School of Medicine, Jiangsu University, Zhenjiang, Jiangsu, 212013, People's Republic of China.
Mol Biotechnol. 2016 May;58(5):319-27. doi: 10.1007/s12033-016-9931-4.
Baculovirus expression vector systems (BEVSs) have been widely used for recombinant protein production. Many studies have tried to improve the recombinant protein production by either modification of BEVSs vectors or by cell line selection. In this study, using a modified shRNA vector, we established a stable Bombyx mori cell line that significantly inhibits expression of caspase-1 after selection. We further compared cell proliferation and viability between caspase-1-suppressed cells and control cells, and found that there is no significant difference in these stable cell lines. We utilized these cell lines to analyze recombinant protein production after infection with recombinant baculovirus. We found that both intracellular and extracellular recombinant protein production significantly increased when expression of caspase-1 is inhibited in BmN cells. These data indicate that blocking the apoptotic pathway is a promising way to enhance recombinant protein production in BEVSs.

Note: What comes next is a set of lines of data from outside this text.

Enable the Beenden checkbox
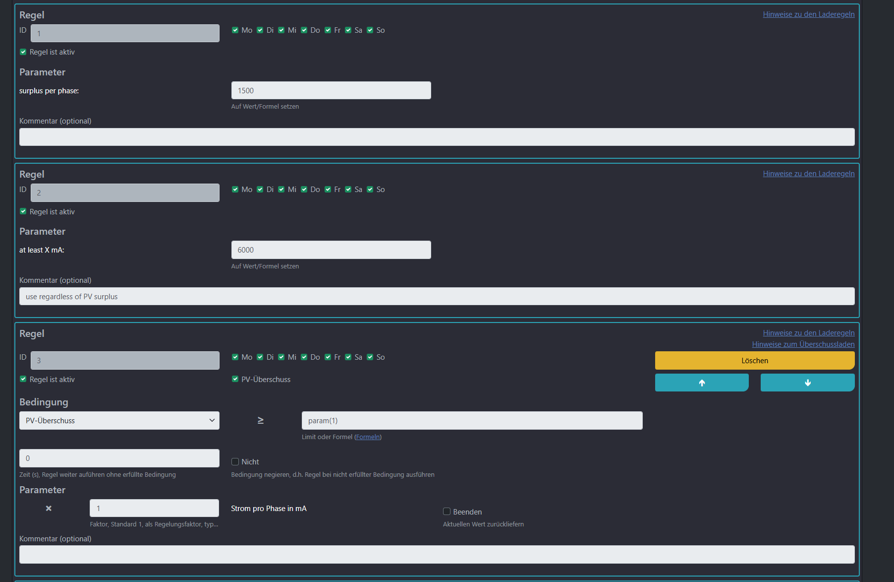Viewport: 894px width, 582px height. coord(447,512)
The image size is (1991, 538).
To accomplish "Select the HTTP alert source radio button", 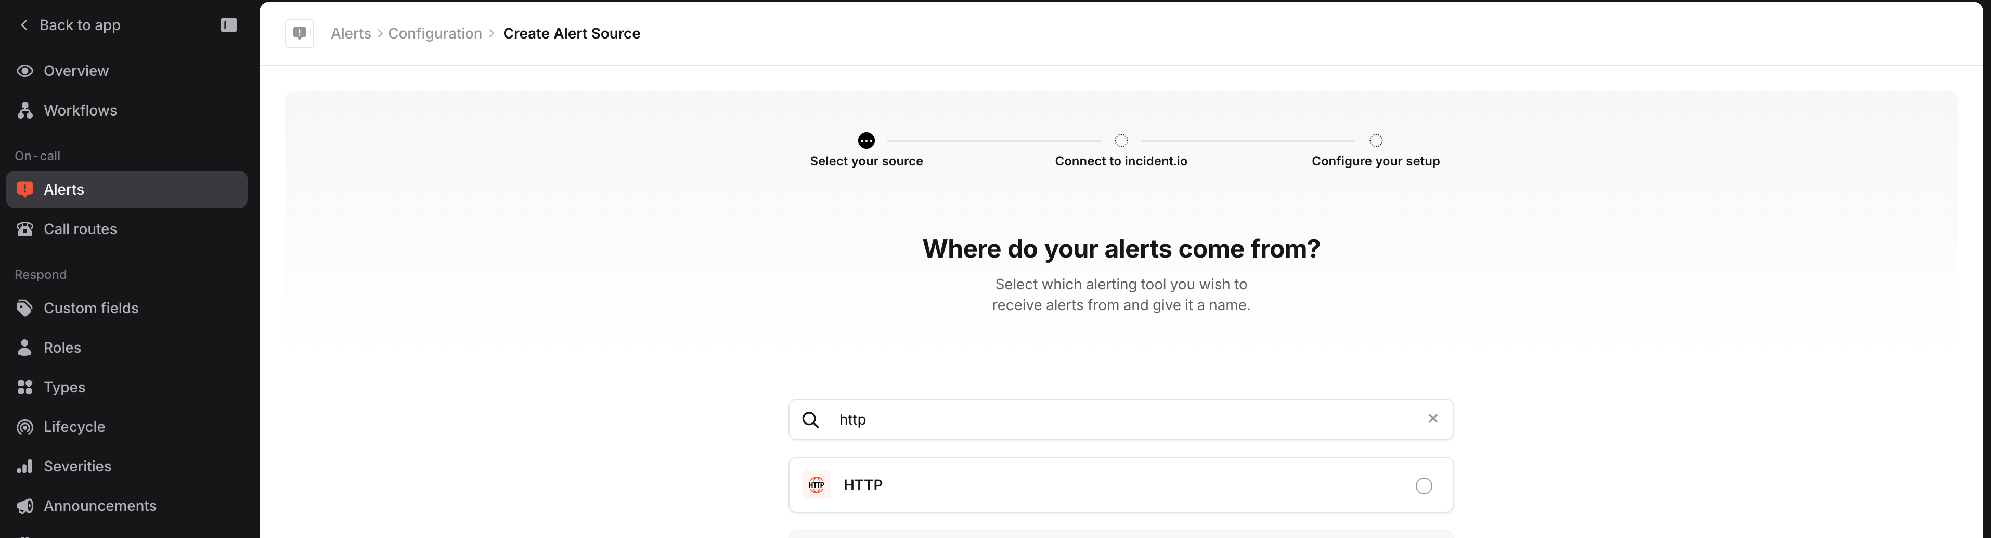I will [1424, 485].
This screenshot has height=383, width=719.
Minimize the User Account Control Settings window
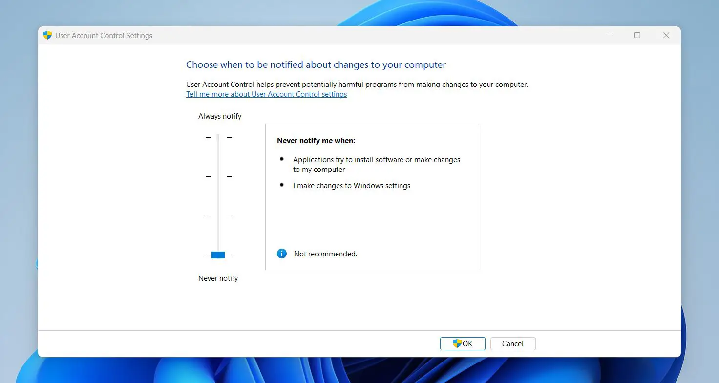609,35
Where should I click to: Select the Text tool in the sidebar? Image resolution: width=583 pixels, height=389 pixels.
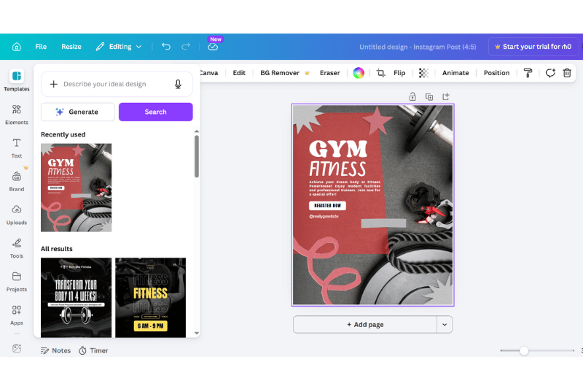[x=16, y=147]
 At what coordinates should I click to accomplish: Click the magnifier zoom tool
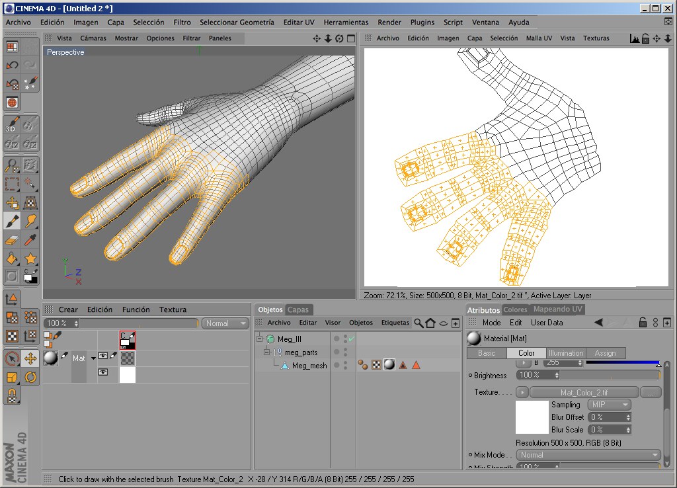(x=12, y=165)
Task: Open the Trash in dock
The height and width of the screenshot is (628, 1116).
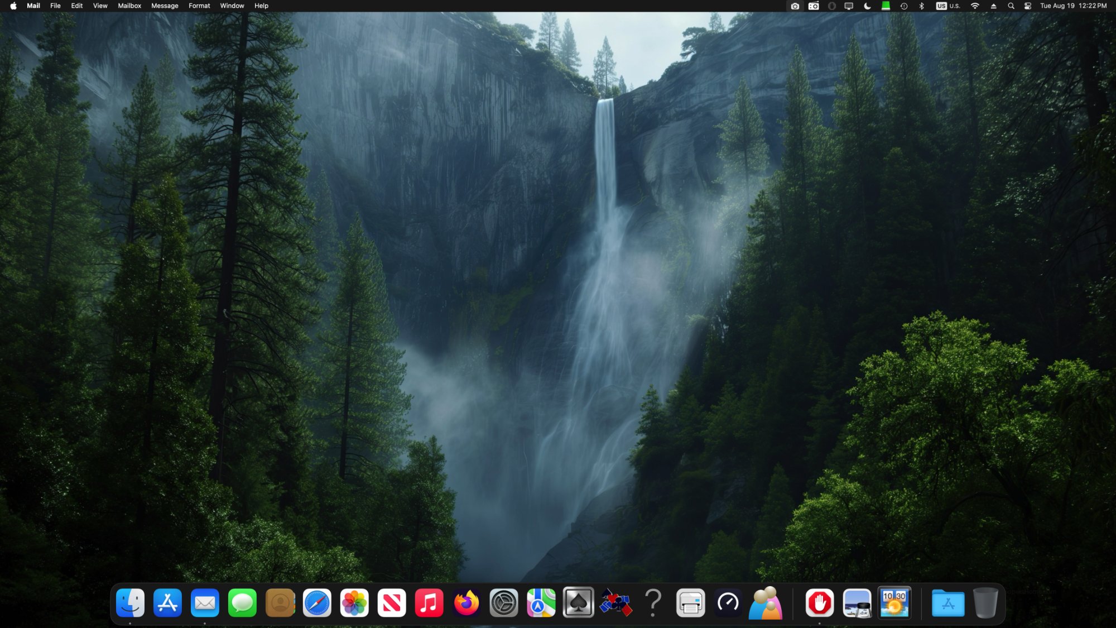Action: click(985, 603)
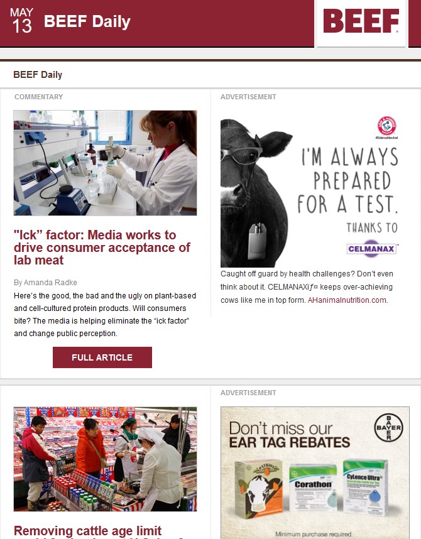Image resolution: width=421 pixels, height=539 pixels.
Task: Click the Celmanax cow advertisement image
Action: [309, 193]
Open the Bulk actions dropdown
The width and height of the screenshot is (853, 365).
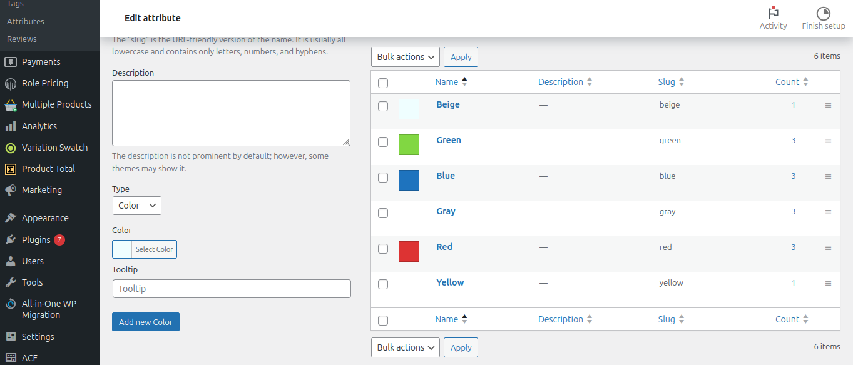coord(405,56)
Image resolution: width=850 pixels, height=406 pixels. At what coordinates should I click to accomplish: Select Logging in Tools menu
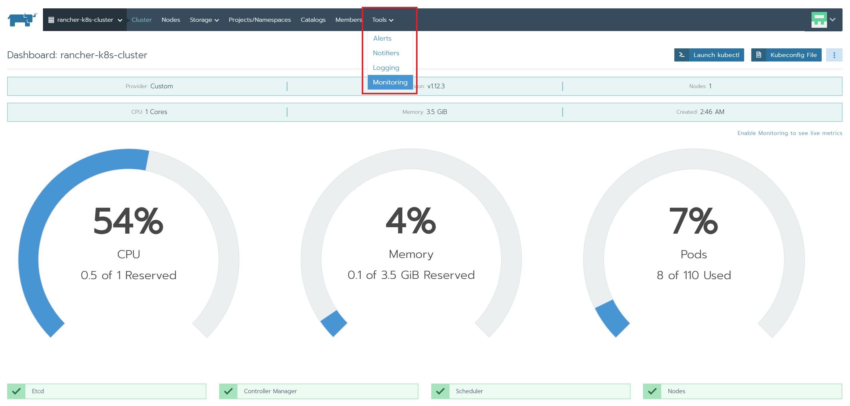386,68
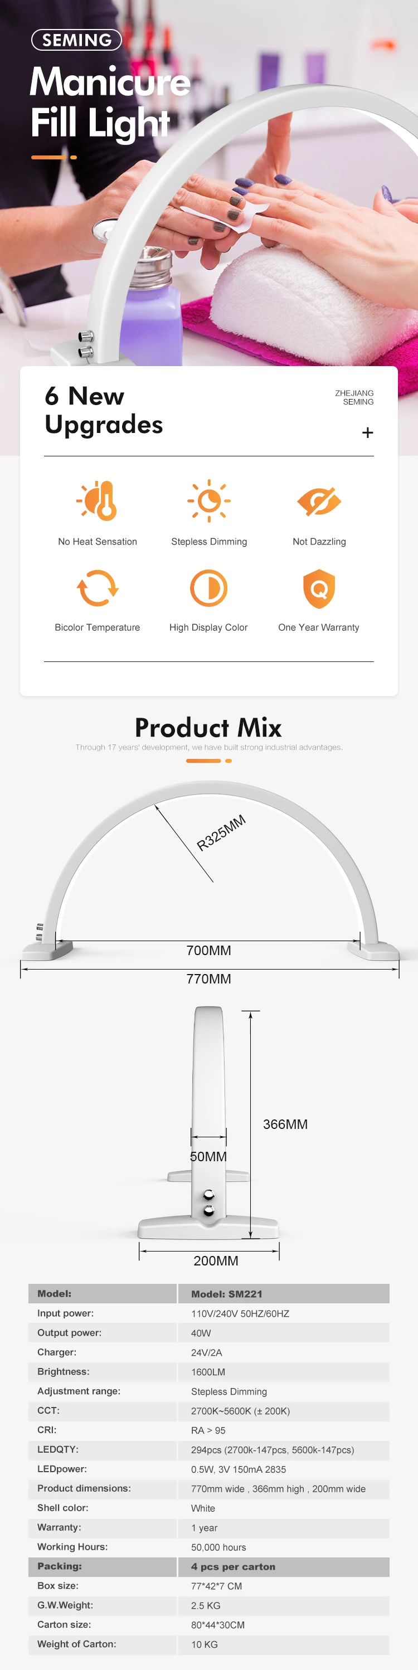Click the side-view lamp image knobs

pos(209,1203)
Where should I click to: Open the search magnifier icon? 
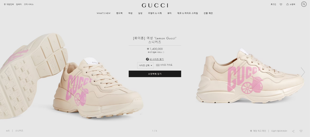point(304,4)
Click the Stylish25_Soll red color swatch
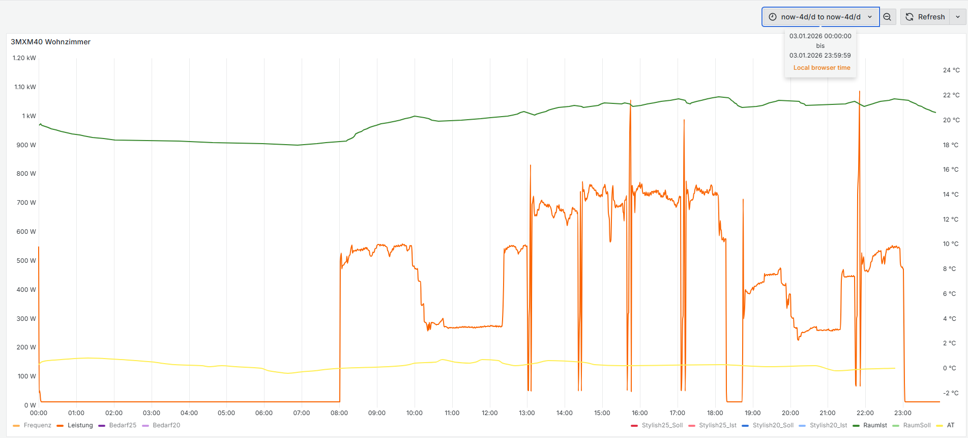968x438 pixels. pyautogui.click(x=634, y=426)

杆状病毒表达载体系统(BEVSs)已被广泛用于重组蛋白的生产。许多研究试图通过修饰BEVSs载体或选择细胞系来提高重组蛋白的产量。在本研究中,我们使用一种修饰的短发夹RNA(shRNA)载体,建立了一个稳定的家蚕细胞系,该细胞系在筛选后能显著抑制半胱天冬酶-1的表达。我们进一步比较了半胱天冬酶-1抑制细胞和对照细胞之间的细胞增殖和活力,发现这些稳定细胞系之间没有显著差异。我们利用这些细胞系分析重组杆状病毒感染后的重组蛋白生产情况。我们发现,当BmN细胞中半胱天冬酶-1的表达受到抑制时,细胞内和细胞外的重组蛋白产量均显著增加。这些数据表明,阻断凋亡途径是提高BEVSs中重组蛋白产量的一种有前景的方法。